High inspired concentrations of an agent result in a smaller proportional loss during each respiratory cycle, thereby maintaining higher alveolar concentrations compared to lower inspired concentrations.
50
How does ventilation/perfusion mismatch affect the uptake of volatile anaesthetics?
A mismatch reduces perfusion of well-ventilated alveoli and increases perfusion of alveoli with lower anesthetic concentrations, potentially slowing overall uptake.
51
Compare the respiratory irritation profiles of desflurane, isoflurane, halothane, and sevoflurane.
According to the grading (Table 29.6), desflurane has the highest respiratory irritation, isoflurane and halothane cause moderate irritation, while sevoflurane is the least irritating.
52
What effects do volatile agents have on neuromuscular function?
Volatile agents produce a dose-dependent depression of neuromuscular function and potentiate both depolarising and non-depolarising neuromuscular blocking agents, likely via effects at the neuromuscular junction and direct reduction in contractility.
53
How do volatile agents affect basal metabolic rate?
Inhalation of 2 MAC of a volatile agent reduces basal metabolic rate of oxygen consumption (BMRO2) by approximately 30%, thereby lowering oxygen consumption and CO2 production.
54
What impact do volatile agents have on immune function?
They reduce the killing function of polymorphonuclear cells by interfering with calcium flux and superoxide generation.
55
What adverse reaction can occur with the use of dry soda lime in the presence of desflurane or isoflurane?
Dry (used) soda lime can lead to the formation of carbon monoxide when in contact with desflurane or isoflurane.
56
What is Compound A in relation to sevoflurane, and what factors influence its formation?

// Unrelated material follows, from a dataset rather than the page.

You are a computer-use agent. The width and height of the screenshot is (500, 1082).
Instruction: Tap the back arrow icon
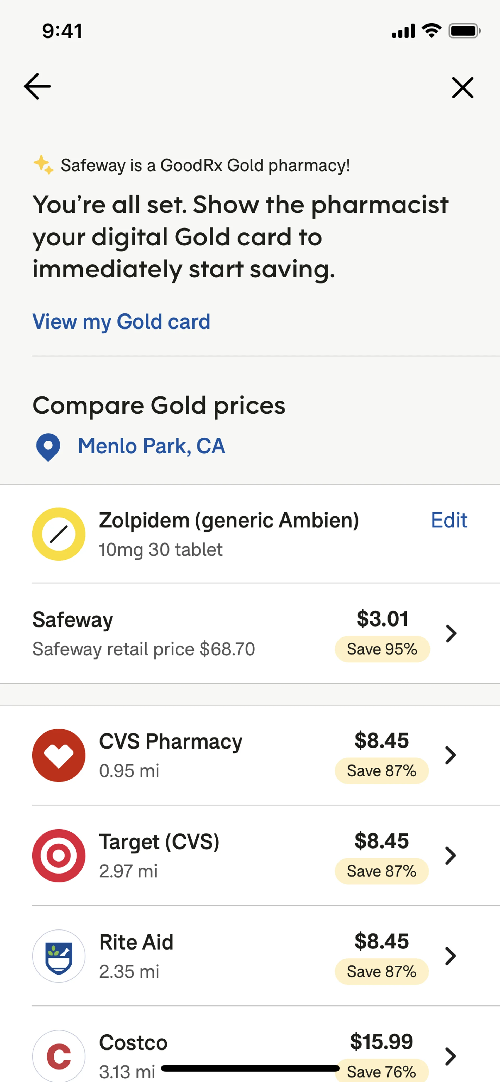click(x=37, y=87)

Compound A is a degradation product of sevoflurane formed by its reaction with CO2 absorbers; its production is higher with baralyme (due to higher temperatures) and is reduced by higher water content in the absorbent.
57
Compare the cardiovascular depression effects of halothane, isoflurane, desflurane, and sevoflurane.
Halothane produces the greatest cardiovascular depression, isoflurane and sevoflurane cause moderate depression, while desflurane shows the least cardiovascular depression, partly due to sympathetic stimulation.
58
Which volatile agent is associated with the greatest cerebral vasodilatation and intracranial pressure elevation?
Halothane is associated with the highest increase in cerebral blood flow and intracranial pressure compared to desflurane, isoflurane, and sevoflurane.